Sometimes dating feels a lot like teaching:
You have to remind yourself that the other person doesn’t know what they don’t know.
You have to remember that when people get frustrated or act out, there’s usually something else going on for them.
You have to accept that they’re truly doing the best they can with the tools they know.
And, you have to know a few things yourself:
You have to offer alternative tools if the ones they’re using are causing harm.
You have to bring a deep patience that can require you to close your eyes and take a breath before saying any next thing.
And sometimes you just take a day off.
What all this has in common to me is that I need to care for myself while also showing up (and yes, sometimes “showing up” means leaving the room!).
I need to remember that this person in front of me, partner or student, is a child of G-d. I have to remember that I am a child of G-d. And, most critically, that we’re both doing the very best we can with the tools we have.
My very own frustration in a moment is the best that I can do.

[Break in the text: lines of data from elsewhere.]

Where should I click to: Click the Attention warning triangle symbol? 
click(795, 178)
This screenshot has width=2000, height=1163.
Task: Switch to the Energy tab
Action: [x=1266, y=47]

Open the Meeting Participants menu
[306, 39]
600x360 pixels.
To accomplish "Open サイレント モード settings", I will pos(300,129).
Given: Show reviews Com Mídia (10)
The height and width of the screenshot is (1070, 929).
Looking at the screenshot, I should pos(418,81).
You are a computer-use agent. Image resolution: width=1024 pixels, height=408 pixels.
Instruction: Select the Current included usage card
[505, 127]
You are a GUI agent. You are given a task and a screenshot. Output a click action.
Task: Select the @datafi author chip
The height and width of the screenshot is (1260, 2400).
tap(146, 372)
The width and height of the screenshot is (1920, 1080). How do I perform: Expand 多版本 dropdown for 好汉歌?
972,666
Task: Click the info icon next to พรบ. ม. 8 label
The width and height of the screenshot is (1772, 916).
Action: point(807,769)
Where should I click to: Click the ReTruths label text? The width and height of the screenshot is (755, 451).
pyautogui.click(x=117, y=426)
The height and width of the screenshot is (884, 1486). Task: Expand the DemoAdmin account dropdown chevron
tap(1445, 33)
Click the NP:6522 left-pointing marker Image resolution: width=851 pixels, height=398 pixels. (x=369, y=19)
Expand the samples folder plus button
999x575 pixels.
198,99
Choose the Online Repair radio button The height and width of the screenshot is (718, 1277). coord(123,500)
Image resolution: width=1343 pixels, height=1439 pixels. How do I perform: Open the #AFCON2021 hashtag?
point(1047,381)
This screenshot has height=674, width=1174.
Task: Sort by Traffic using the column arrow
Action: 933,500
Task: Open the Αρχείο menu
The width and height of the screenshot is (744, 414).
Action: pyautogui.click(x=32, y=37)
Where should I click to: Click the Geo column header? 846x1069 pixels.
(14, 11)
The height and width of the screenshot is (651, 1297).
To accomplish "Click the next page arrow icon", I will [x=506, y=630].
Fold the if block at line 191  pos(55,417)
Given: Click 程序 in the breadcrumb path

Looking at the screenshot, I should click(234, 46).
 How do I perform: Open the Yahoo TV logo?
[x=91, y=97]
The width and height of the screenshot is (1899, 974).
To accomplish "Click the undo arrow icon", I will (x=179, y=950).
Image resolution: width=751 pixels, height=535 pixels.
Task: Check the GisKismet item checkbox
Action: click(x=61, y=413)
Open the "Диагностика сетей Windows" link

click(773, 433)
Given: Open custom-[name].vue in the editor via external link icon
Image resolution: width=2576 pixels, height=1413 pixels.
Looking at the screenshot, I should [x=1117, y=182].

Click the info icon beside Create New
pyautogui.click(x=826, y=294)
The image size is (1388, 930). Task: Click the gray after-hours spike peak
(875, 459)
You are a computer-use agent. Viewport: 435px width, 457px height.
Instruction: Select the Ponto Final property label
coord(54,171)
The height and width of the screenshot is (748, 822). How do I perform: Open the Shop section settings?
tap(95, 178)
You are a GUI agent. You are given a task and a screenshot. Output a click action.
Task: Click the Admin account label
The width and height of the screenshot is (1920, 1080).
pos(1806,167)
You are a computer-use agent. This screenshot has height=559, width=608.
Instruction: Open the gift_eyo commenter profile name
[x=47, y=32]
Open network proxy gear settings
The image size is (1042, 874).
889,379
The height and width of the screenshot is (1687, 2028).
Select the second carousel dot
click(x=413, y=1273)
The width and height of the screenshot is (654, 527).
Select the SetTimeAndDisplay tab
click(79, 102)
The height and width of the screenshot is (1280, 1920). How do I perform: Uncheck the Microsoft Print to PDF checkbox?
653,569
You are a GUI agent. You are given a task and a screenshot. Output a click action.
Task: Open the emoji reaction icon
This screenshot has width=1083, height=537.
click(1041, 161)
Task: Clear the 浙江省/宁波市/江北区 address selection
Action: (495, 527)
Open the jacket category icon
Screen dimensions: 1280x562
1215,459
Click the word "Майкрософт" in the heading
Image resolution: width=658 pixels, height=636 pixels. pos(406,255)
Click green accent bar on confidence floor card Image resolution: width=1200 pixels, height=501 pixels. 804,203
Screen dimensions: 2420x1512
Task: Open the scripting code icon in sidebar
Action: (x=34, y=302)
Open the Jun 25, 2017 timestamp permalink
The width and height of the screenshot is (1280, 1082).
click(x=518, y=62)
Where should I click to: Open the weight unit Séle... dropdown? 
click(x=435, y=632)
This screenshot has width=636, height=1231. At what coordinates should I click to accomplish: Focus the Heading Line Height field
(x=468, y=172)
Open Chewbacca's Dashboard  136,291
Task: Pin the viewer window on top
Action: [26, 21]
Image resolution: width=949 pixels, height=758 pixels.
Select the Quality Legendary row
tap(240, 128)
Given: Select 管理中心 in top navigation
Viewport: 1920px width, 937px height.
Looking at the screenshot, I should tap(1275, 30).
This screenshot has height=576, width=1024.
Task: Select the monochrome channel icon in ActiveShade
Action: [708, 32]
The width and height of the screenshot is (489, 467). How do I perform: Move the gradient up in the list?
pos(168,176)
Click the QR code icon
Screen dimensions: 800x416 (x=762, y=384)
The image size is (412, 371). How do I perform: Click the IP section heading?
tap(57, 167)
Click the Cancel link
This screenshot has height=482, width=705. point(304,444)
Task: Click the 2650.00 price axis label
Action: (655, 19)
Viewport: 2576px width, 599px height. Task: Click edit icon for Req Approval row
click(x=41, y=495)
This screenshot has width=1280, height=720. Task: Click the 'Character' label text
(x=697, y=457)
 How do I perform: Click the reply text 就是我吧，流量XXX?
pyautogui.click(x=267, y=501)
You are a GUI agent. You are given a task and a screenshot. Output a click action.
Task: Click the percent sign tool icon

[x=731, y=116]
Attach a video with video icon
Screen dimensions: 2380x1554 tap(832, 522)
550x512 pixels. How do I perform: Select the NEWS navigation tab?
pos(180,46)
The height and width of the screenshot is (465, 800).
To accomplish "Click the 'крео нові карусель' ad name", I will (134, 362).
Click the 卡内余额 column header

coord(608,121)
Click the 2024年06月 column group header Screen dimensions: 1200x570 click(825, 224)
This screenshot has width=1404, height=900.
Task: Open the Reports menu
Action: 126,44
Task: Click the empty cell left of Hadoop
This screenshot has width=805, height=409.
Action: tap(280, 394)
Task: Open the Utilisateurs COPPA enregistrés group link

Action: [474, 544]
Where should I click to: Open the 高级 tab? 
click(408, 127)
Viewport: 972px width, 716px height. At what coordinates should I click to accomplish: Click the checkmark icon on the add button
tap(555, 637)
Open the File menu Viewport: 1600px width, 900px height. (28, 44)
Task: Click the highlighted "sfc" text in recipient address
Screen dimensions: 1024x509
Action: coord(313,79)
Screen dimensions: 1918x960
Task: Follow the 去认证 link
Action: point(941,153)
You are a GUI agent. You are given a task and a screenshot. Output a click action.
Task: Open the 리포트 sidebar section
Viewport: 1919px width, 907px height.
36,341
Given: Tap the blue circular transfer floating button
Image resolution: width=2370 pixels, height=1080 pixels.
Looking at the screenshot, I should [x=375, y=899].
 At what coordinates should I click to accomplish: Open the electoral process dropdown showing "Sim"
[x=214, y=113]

Another’s acting out in a moment is the best they can do.
I was at a workout class last night that ends in a “moment of stillness,” and the teacher asked us to close our eyes and send compassion to ourselves. She said that self-compassion is often the hardest quality or emotion to have. When I feel judgy of another person, when I want to change another person, when I want to run away from another person, I need to remember that this is just because I, too, need a little compassion for myself.
I’m feeling afraid, activated. I’m feeling a fear that I won’t be okay because another person is “not okay” at the moment. I’m feeling afraid that I can’t control a situation or a person, and that if I cannot do that — particularly if I cannot calm another person down — then none of us will be okay.
In this vein, I’ve been recalling a story my mom told me from about when I was seven or so. She was driving with me in the car and something happened with another driver on the highway, and she got apoplectic.
As the lore has it, I cautioned her then: “Mom, you’re too angry.”
She tells me this story, because she heard it. She heard that she was frightening her child. She heard that her reaction was outsized to the cause.
And in many ways, I think I’ve grown up feeling like I have to calm other people’s emotions. (As you can imagine, a middle-schooler has a lot of emotions!)
What strikes me this morning is to remember that what this person is seeking—student, parent, partner, other driver—is their own version of safety, by whatever means they know how.
Indeed, when I become frustrated or afraid, it’s only because I’m seeking safety by whatever means I know how — which has meant the belief that if others are not okay, then I’m not okay.
This … is not true.
There is a truth, and it is this: I am okay, despite what occurs around me.
I, of course, stand for no legitimately egregious guff, but I can allow what’s happening for someone else to soften around me instead of bowl me over. When others’ emotions bowl me over, I feel that I must dig in, I must close off, and I must push back against them.
None of that is true.
In moments of distress, there’s only one thing I must do: Remember that I am a child of G-d, that I am safe, that I am lovable exactly as I am. Just like everybody else.